Obesity Paradox bei Personen mit Diabetes: Assoziation von BMI, Fitness und Mortalität

Whelton SP et al., Diabetes Care 2020; 43: 677–82

Hintergrund

Untersuchungen zur Frage, inwiefern der Body-Mass-Index (BMI) bei Patienten mit Diabetes mit einem ungünstigeren Verlauf bezüglich kardiovaskulärer Komplikationen und Mortalität assoziiert ist, haben bislang widersprüchliche Ergebnisse geliefert. Einige Studien haben gezeigt, dass übergewichtige oder adipöse Personen mit Diabetes ein geringeres Sterberisiko aufweisen als Diabetespatienten mit Normalgewicht – ein Phänomen, das als „Obesity Paradox“ bezeichnet wurde. Andere Untersuchungen ergaben dagegen kein geringeres oder sogar ein erhöhtes Mortalitätsrisiko bei übergewichtigen oder adipösen Personen. Übergewichtige und adipöse Personen mit einem hohen Grad an körperlicher Fitness wurden als „fat but fit“ bezeichnet, und es wurde spekuliert, dass Menschen mit hohem BMI, die aber metabolisch gesund sind, zumindest teilweise für das Obesity Paradox verantwortlich zeichnen. Die Frage, ob ein Obesity Paradox bei Diabetes existiert, ist gerade bei Typ-2-Diabetes (T2D) bedeutend, da der BMI einer der stärksten Risikofaktoren für die Entwicklung eines T2D darstellt, welcher unabhängig mit einem erhöhten Risiko für kardiovaskuläre Erkrankungen und Gesamtmortalität assoziiert ist.

Fragestellung

Untersucht wurde die Auswirkung der körperlichen Fitness auf die Assoziation zwischen BMI und Mortalität bei Patienten mit Diabetes. Die Gesamtmortalität war als primärer Endpunkt definiert.

____________

**Ziel der Aufgabe:**
Schreiben Sie aus dem Text zum Obesity Paradox bei Diabetes oben den Abschnitt von „Fragestellung“ bis einschließlich „primärer Endpunkt definiert.“ wortgetreu ab.

**Informationen:**
____________

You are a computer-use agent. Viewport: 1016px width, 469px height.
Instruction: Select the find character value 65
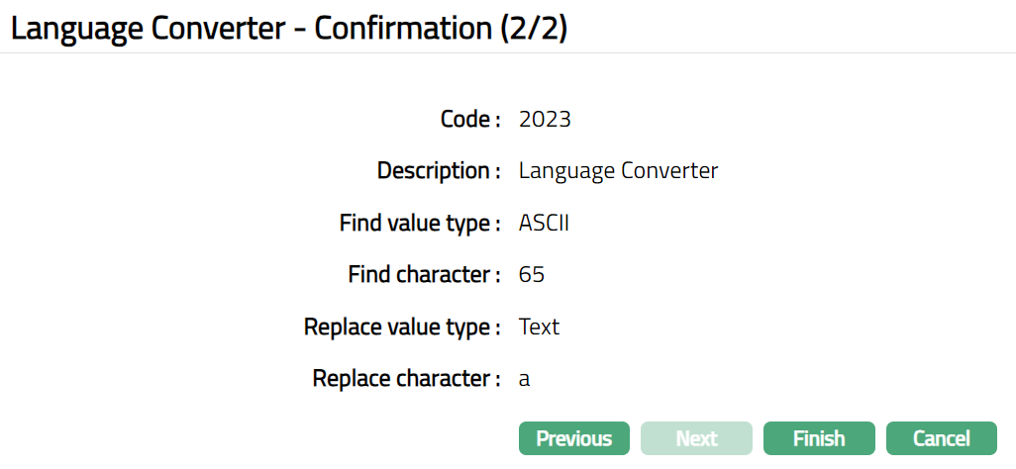(532, 275)
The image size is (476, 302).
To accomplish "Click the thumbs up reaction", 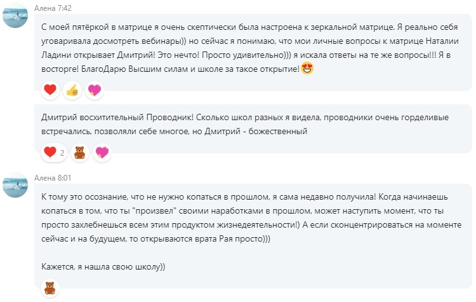I will [x=72, y=90].
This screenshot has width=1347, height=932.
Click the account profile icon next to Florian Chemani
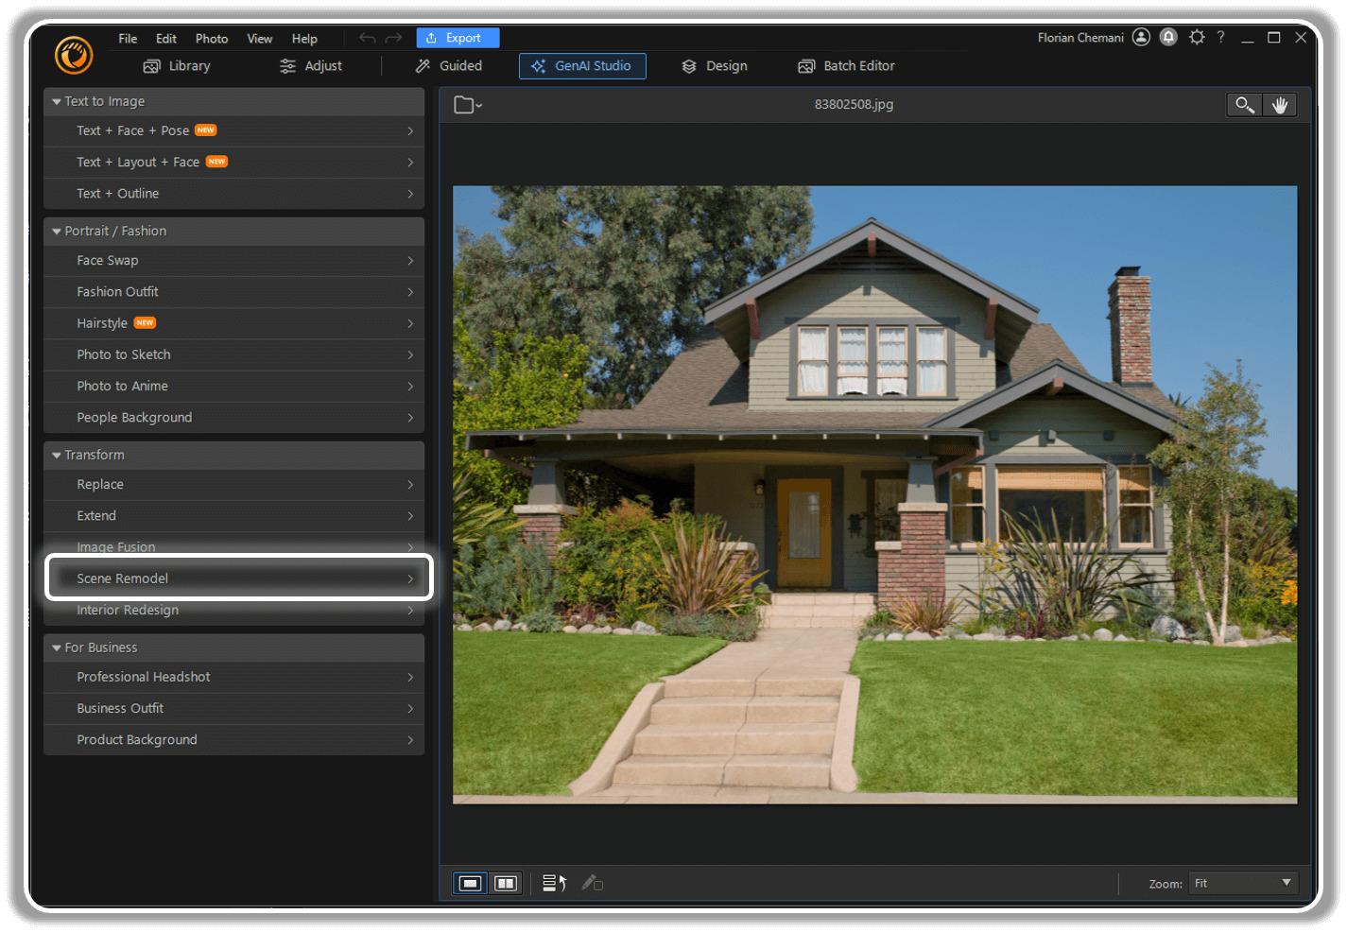click(x=1141, y=37)
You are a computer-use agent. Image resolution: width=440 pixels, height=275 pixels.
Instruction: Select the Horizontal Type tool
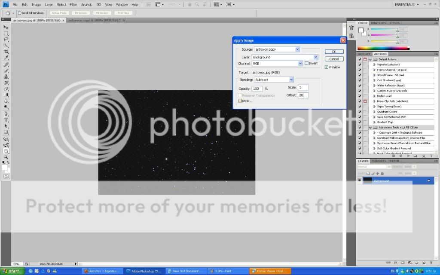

____________

**Ihre Lösung:**
Fragestellung

Untersucht wurde die Auswirkung der körperlichen Fitness auf die Assoziation zwischen BMI und Mortalität bei Patienten mit Diabetes. Die Gesamtmortalität war als primärer Endpunkt definiert.